Con Hawái anexionado a Estados Unidos, los nuevos ocupadores de las islas esperaban ansiosos a estos emigrantes para el cultivo de la caña de azúcar. Hasta entonces la mayoría de los trabajadores eran asiáticos: japoneses, chinos y filipinos. “Por motivos no exentos del racismo de la época, los plantadores de caña de azúcar querían blanquear y estabilizar la mano de obra en el archipiélago, mediante el reclutamiento activo de familias enteras de gente de extracción europea. Las buscaban para colonizar definitivamente las islas. Querían familias “blancas” con conocimiento del cultivo de caña de azúcar; y por ello volvieron los ojos a Portugal (Madeira y las Azores), Puerto Rico, y el sur de España (Granada y Málaga en particular)”, explica James.
El 27 de abril llegó a Hawái la familia de Yvonne: “Mi madre recordaba que, a su llegada, ella y su hermana Concha hicieron una demostración de bailes españoles”. Ellos, como el resto de las familias, pasaban un periodo de cuarentena. Después, la Asociación de Plantadores de Caña colocaba a las familias según las necesidades de trabajo. “Examinaban las manos de todos. Si eran fuertes, los contrataban para el campo. Si eran manos más delicadas, los destinaban a trabajos no comerciales”, narra Yvonne. Su abuelo llegó a ser capataz de la fábrica de azúcar. A todos les ofrecían una cabaña con dos dormitorios, cocina y salón. Los hornos y los aseos eran compartidos con otras familias.
DE HAWÁI A CALIFORNIA
James matiza que hay testimonios de todo tipo: “Algunos descendientes consideran que fue una buena oportunidad para aquellas familias. Para otros, fue una experiencia desagradable”. De hecho, dos de cada tres volvieron a emigrar. Esta vez, de Hawái a California. “Aunque se regalaba tierra a las familias para que tuviesen un huerto propio del que alimentarse, a veces no era suficiente. Era el caso de la mía, con tantos descendientes. Por eso muchos emigraron a California”, sostiene Yvonne. Sue recuerda que, en las conversaciones familiares, para algunos “el viaje en el Heliópolis fue maravilloso, en un impresionante barco de vapor; pero también escuché a otros decir que fue sólo un barco de ganado glorificado con el paso del tiempo”.
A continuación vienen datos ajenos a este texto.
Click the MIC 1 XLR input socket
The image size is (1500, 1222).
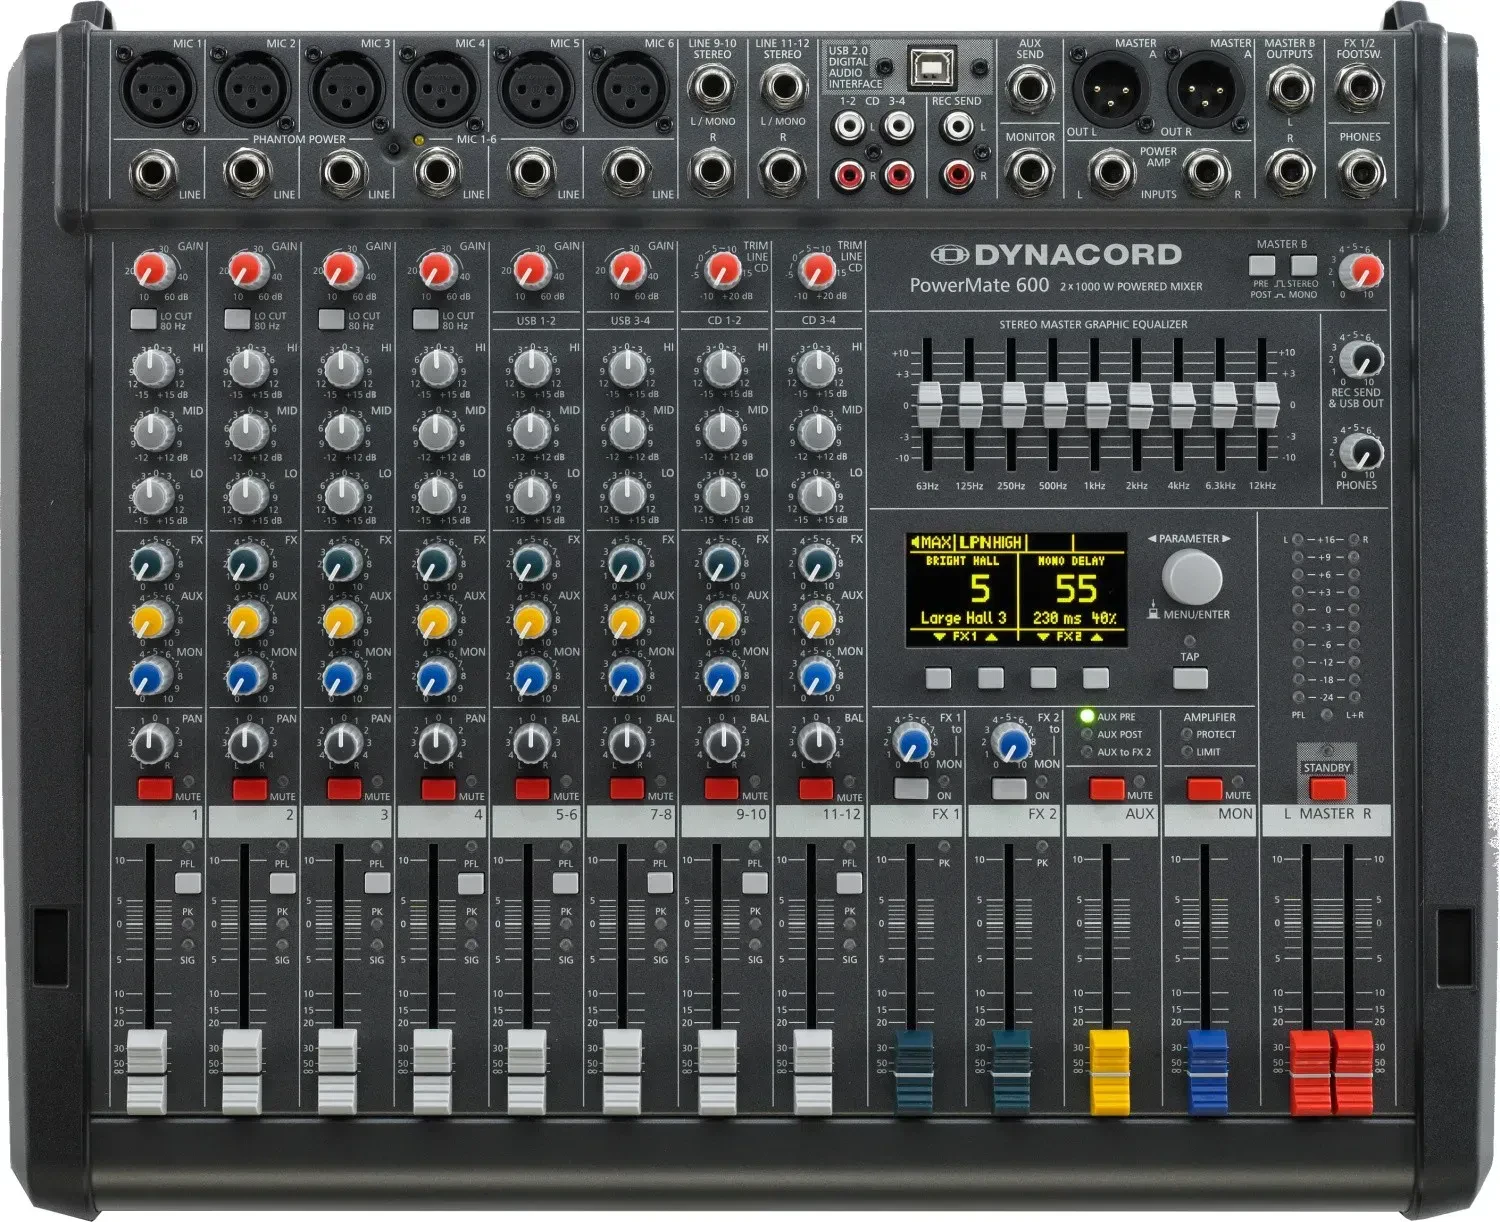157,88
“Aunque se regalaba tierra a las familias para que tuviesen un huerto propio del que alimentarse, a veces no era suficiente”
Yvonne Dress, junto a su hijo y nieto. Ya son cinco generaciones descendientes de la familia Butelo.
James y su equipo siguen recogiendo los recuerdos e historias entre las decenas de miles de descendientes que, a tantos kilómetros, se sienten unidos con Andalucía. Sue, la nieta de Anita Butelo, reconoce que muchas veces piensa en la valentía de su familia para cruzar medio mundo en aquella época: “¿Hasta qué punto puede estar desesperada una familia para partir, estando mi abuela embarazada, y dejar España a su edad y con tantos hijos?”, reflexiona, sorprendida. También rememora cuando su abuela contaba que sabía bailar “hula” y cómo en las conversaciones con sus hermanas las palabras españolas e inglesas se mezclaban. “De todas”, matiza, “recuerdo sobre todo cuando ella me bañaba. Mi palabra favorita era… ¿sabacco?”, pregunta, entre risas, para confirmar si es correcta. Yvonne sigue buscando datos de su familia a través de Internet, intentando localizar descendientes y testimonios. Para Sue, su sueño es hacer el viaje de sus ancestros pero a la inversa, para conocer sus raíces andaluzas y “disfrutar de las calles, los sonidos y los sabores de Córdoba”.